* [QUOTED PASSAGE]:
━━━━━━━━━━━━━━━━

Whatever the underlying mechanism, low mileage for nine weeks hadn't helped. Taking day or two off didn't really help, and so the only option I could see was to take time off - completely off, not even any cross training - and truly just REST. (Ryan Hall sounds like he has recently had similar problems and came to the same conclusion, not that I am trying to compare myself to Ryan Hall!)

Three and a half weeks of nothing. People asked me if it was hard to give up running for that long, but really it was easy. Who wants to run when each step hurts, your legs ache for hours after a run, and even the easiest of paces feels like a monumental effort?

My 36th birthday marked my return to running. It seemed symbolic, to start on my new year, but really that was not my intention. The real reason I started running again that day was because a friend called me up and said, "Hey, let's go for a run and then let's get a group together to go out for a beer for your birthday." What can I say, not all decisions are based on profound reasoning. ;)

So I have been back for one month and I feel great. I was definitely out of shape when I started back, but I didn't even care. It was just so nice to have my legs moving in a fluid motion again and no aching afterwards. It is amazing how fast the body progresses and remembers, too. In just 4 weeks my 1000m repeat times have dropped 30 seconds (mostly that reflects how out of shape I was the first week).

━━━━━━━━━━━━━━━━

* [INFORMATION SUPPLIED]:
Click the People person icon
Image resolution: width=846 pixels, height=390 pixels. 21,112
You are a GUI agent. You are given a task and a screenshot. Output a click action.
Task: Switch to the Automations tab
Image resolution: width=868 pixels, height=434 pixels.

━━━━━━━━━━━━━━━━

* [TASK DESCRIPTION]:
Please set down part of the running post word for word, beginning at the words "Whatever the underlying" and stopping after "to Ryan Hall!)". The records aren't needed for this work.

* [OUTPUT]:
Whatever the underlying mechanism, low mileage for nine weeks hadn't helped. Taking day or two off didn't really help, and so the only option I could see was to take time off - completely off, not even any cross training - and truly just REST. (Ryan Hall sounds like he has recently had similar problems and came to the same conclusion, not that I am trying to compare myself to Ryan Hall!)